MATERIAL SUPPLIED:
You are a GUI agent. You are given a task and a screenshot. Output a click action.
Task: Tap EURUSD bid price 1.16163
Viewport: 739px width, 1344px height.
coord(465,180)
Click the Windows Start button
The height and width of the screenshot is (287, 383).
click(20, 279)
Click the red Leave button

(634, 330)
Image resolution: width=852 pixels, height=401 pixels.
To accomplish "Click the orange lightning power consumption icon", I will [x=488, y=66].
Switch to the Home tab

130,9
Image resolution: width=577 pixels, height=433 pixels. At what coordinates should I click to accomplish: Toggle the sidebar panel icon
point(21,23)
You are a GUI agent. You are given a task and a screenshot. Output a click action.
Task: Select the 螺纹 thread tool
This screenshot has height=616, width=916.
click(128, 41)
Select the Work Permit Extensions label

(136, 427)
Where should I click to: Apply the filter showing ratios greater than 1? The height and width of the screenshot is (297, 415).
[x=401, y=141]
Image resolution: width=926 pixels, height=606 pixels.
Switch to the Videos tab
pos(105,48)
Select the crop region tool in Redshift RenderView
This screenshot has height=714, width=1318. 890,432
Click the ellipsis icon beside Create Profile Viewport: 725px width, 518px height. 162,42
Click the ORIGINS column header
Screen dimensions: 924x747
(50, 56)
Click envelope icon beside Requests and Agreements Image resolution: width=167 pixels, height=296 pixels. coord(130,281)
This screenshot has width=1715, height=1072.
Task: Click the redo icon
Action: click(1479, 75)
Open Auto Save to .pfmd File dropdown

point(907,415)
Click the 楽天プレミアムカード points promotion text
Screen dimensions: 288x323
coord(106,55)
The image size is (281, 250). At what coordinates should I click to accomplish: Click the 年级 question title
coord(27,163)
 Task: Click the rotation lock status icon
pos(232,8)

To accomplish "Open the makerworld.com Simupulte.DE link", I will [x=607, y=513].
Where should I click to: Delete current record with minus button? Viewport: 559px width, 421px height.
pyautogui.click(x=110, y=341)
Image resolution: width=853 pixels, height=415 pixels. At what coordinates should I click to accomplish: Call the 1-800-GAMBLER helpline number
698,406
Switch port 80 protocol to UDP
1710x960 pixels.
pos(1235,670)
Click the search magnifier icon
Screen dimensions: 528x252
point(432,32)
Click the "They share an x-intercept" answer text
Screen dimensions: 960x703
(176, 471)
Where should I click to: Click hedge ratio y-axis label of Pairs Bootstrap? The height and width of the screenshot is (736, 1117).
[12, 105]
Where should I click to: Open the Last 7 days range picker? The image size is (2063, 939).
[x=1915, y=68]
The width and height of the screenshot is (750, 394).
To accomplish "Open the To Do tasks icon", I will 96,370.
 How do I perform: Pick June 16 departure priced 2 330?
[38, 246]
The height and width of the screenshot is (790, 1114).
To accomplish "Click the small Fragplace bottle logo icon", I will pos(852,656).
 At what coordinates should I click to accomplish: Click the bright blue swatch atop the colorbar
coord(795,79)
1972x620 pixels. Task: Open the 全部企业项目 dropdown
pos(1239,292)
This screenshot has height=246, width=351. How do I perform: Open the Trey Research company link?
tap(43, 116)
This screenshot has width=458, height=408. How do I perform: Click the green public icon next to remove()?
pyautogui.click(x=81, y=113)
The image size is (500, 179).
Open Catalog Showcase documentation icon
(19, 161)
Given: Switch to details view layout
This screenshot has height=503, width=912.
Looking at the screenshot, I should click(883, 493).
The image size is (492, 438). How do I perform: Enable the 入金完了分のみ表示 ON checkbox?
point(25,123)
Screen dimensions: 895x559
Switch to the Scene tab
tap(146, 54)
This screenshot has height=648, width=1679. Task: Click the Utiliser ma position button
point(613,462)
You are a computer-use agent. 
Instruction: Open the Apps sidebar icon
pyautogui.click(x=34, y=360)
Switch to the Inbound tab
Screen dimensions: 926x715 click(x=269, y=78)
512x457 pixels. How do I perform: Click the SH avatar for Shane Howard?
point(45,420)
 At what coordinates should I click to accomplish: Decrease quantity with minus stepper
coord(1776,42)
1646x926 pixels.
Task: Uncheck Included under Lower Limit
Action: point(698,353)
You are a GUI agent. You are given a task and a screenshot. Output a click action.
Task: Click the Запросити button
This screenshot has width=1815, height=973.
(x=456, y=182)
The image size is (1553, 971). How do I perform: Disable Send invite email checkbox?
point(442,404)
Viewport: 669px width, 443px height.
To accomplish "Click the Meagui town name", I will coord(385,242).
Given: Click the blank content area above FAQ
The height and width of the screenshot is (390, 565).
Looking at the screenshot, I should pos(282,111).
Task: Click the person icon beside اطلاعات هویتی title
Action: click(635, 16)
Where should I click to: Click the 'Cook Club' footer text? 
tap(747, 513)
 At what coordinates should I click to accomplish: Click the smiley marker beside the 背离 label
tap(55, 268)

BRIEF:
Rewrite the lines above, replacing "GUI agent" with "interface agent" and leaving everything else unchanged.

FULL OUTPUT:
You are a interface agent. You are given a task and a screenshot. Output a click action.
Task: Tap EURUSD bid price 1.16163
Viewport: 739px width, 1344px height.
coord(465,180)
Click the Windows Start button
The height and width of the screenshot is (287, 383).
click(20, 279)
Click the red Leave button

(634, 330)
Image resolution: width=852 pixels, height=401 pixels.
To accomplish "Click the orange lightning power consumption icon", I will [x=488, y=66].
Switch to the Home tab

130,9
Image resolution: width=577 pixels, height=433 pixels. At what coordinates should I click to accomplish: Toggle the sidebar panel icon
point(21,23)
You are a interface agent. You are given a task and a screenshot. Output a click action.
Task: Select the 螺纹 thread tool
This screenshot has height=616, width=916.
click(128, 41)
Select the Work Permit Extensions label

(136, 427)
Where should I click to: Apply the filter showing ratios greater than 1? The height and width of the screenshot is (297, 415).
[x=401, y=141]
Image resolution: width=926 pixels, height=606 pixels.
Switch to the Videos tab
pos(105,48)
Select the crop region tool in Redshift RenderView
This screenshot has height=714, width=1318. 890,432
Click the ellipsis icon beside Create Profile Viewport: 725px width, 518px height. 162,42
Click the ORIGINS column header
Screen dimensions: 924x747
(50, 56)
Click envelope icon beside Requests and Agreements Image resolution: width=167 pixels, height=296 pixels. coord(130,281)
This screenshot has width=1715, height=1072.
Task: Click the redo icon
Action: click(1479, 75)
Open Auto Save to .pfmd File dropdown

point(907,415)
Click the 楽天プレミアムカード points promotion text
Screen dimensions: 288x323
coord(106,55)
The image size is (281, 250). At what coordinates should I click to accomplish: Click the 年级 question title
coord(27,163)
 Task: Click the rotation lock status icon
pos(232,8)

To accomplish "Open the makerworld.com Simupulte.DE link", I will [x=607, y=513].
Where should I click to: Delete current record with minus button? Viewport: 559px width, 421px height.
pyautogui.click(x=110, y=341)
Image resolution: width=853 pixels, height=415 pixels. At what coordinates should I click to accomplish: Call the 1-800-GAMBLER helpline number
698,406
Switch port 80 protocol to UDP
1710x960 pixels.
pos(1235,670)
Click the search magnifier icon
Screen dimensions: 528x252
point(432,32)
Click the "They share an x-intercept" answer text
Screen dimensions: 960x703
(176, 471)
Where should I click to: Click hedge ratio y-axis label of Pairs Bootstrap? The height and width of the screenshot is (736, 1117).
[12, 105]
Where should I click to: Open the Last 7 days range picker? The image size is (2063, 939).
[x=1915, y=68]
The width and height of the screenshot is (750, 394).
To accomplish "Open the To Do tasks icon", I will 96,370.
 How do I perform: Pick June 16 departure priced 2 330?
[38, 246]
The height and width of the screenshot is (790, 1114).
To accomplish "Click the small Fragplace bottle logo icon", I will pos(852,656).
 At what coordinates should I click to accomplish: Click the bright blue swatch atop the colorbar
coord(795,79)
1972x620 pixels. Task: Open the 全部企业项目 dropdown
pos(1239,292)
This screenshot has height=246, width=351. How do I perform: Open the Trey Research company link?
tap(43, 116)
This screenshot has width=458, height=408. How do I perform: Click the green public icon next to remove()?
pyautogui.click(x=81, y=113)
The image size is (500, 179).
Open Catalog Showcase documentation icon
(19, 161)
Given: Switch to details view layout
This screenshot has height=503, width=912.
Looking at the screenshot, I should click(883, 493).
The image size is (492, 438). How do I perform: Enable the 入金完了分のみ表示 ON checkbox?
point(25,123)
Screen dimensions: 895x559
Switch to the Scene tab
tap(146, 54)
This screenshot has height=648, width=1679. Task: Click the Utiliser ma position button
point(613,462)
You are a computer-use agent. 
Instruction: Open the Apps sidebar icon
pyautogui.click(x=34, y=360)
Switch to the Inbound tab
Screen dimensions: 926x715 click(x=269, y=78)
512x457 pixels. How do I perform: Click the SH avatar for Shane Howard?
point(45,420)
 At what coordinates should I click to accomplish: Decrease quantity with minus stepper
coord(1776,42)
1646x926 pixels.
Task: Uncheck Included under Lower Limit
Action: point(698,353)
You are a interface agent. You are given a task and a screenshot. Output a click action.
Task: Click the Запросити button
This screenshot has width=1815, height=973.
(x=456, y=182)
The image size is (1553, 971). How do I perform: Disable Send invite email checkbox?
point(442,404)
Viewport: 669px width, 443px height.
To accomplish "Click the Meagui town name", I will coord(385,242).
Given: Click the blank content area above FAQ
The height and width of the screenshot is (390, 565).
Looking at the screenshot, I should pos(282,111).
Task: Click the person icon beside اطلاعات هویتی title
Action: click(635, 16)
Where should I click to: Click the 'Cook Club' footer text? 
tap(747, 513)
 At what coordinates should I click to accomplish: Click the smiley marker beside the 背离 label
tap(55, 268)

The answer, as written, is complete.